Sederet Alasan Risma Berkeras Tolak Tol Masuk Tengah Kota Surabaya

JAKARTA, KOMPAS.com - Wali Kota Surabaya Tri Rismaharini berkali-kali menyatakan penolakan atas rencana pembangunan jalan tol yang melintasi jantung Kota Surabaya. Tol tengah kota sendiri masuk dalam proyek strategis nasional.

Jalan tol tengah Surabaya itu digadang-gadang bisa jadi solusi mengatasi kemacetan Subaya karena kendaraan tak dari luar Surabaya tak harus melintasi daerah pinggiran karena bisa langsung terakses ke tengah kota.

Rencana pembangunan Jalan Tol Waru (Aloha)-Wonokromo-Tanjung Perak tertuang di dalam Peraturan Presiden (Perpres) Nomor 80 Tahun 2019 tentang percepatan pembangunan ekonomi di Jawa Timur.

Berikut alasan Risma menolak pembangunan tol tengah Kota Surabaya seperti dirangkum dari keterangan resmi Pemerintah Kota (Pemkot Surabaya) seperti dilihat di laman resminya, Minggu (13/9/2020).
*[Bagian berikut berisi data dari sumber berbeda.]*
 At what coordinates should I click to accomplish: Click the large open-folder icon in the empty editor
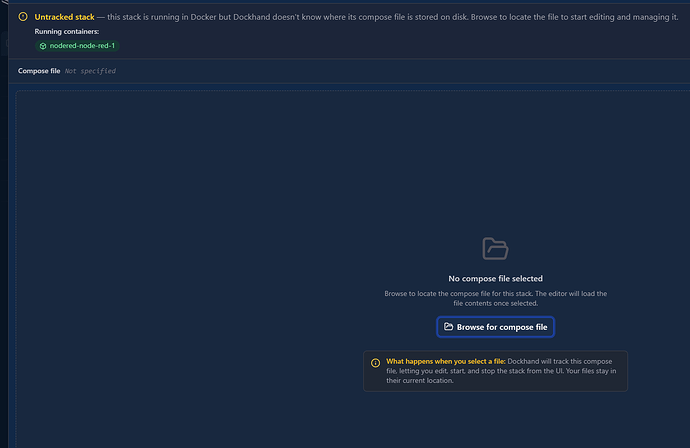[495, 248]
1. Surabaya bisa jadi kota mahal

Risma berpendapat, adanya tol tengah kota akan membuat Surabaya menjadi kota mahal. Dengan begitu, maka kota ini akan dipandang tinggi atau dinilai bagus dan megah.

Kota yang mahal otomatis membuat biaya hidup di Surabaya bisa menjadi lebih mahal. Hal ini justru akan menyulitkan masyarakat yang masuk golongan ekonomi menengah bawah.

“Kalau kota ini menjadi mahal, maka kota itu tidak akan menjadi efisien. Akhirnya yang mampu yang bertahan. Dampaknya, kota ini rentan sekali terhadap kericuhan," jelas Risma.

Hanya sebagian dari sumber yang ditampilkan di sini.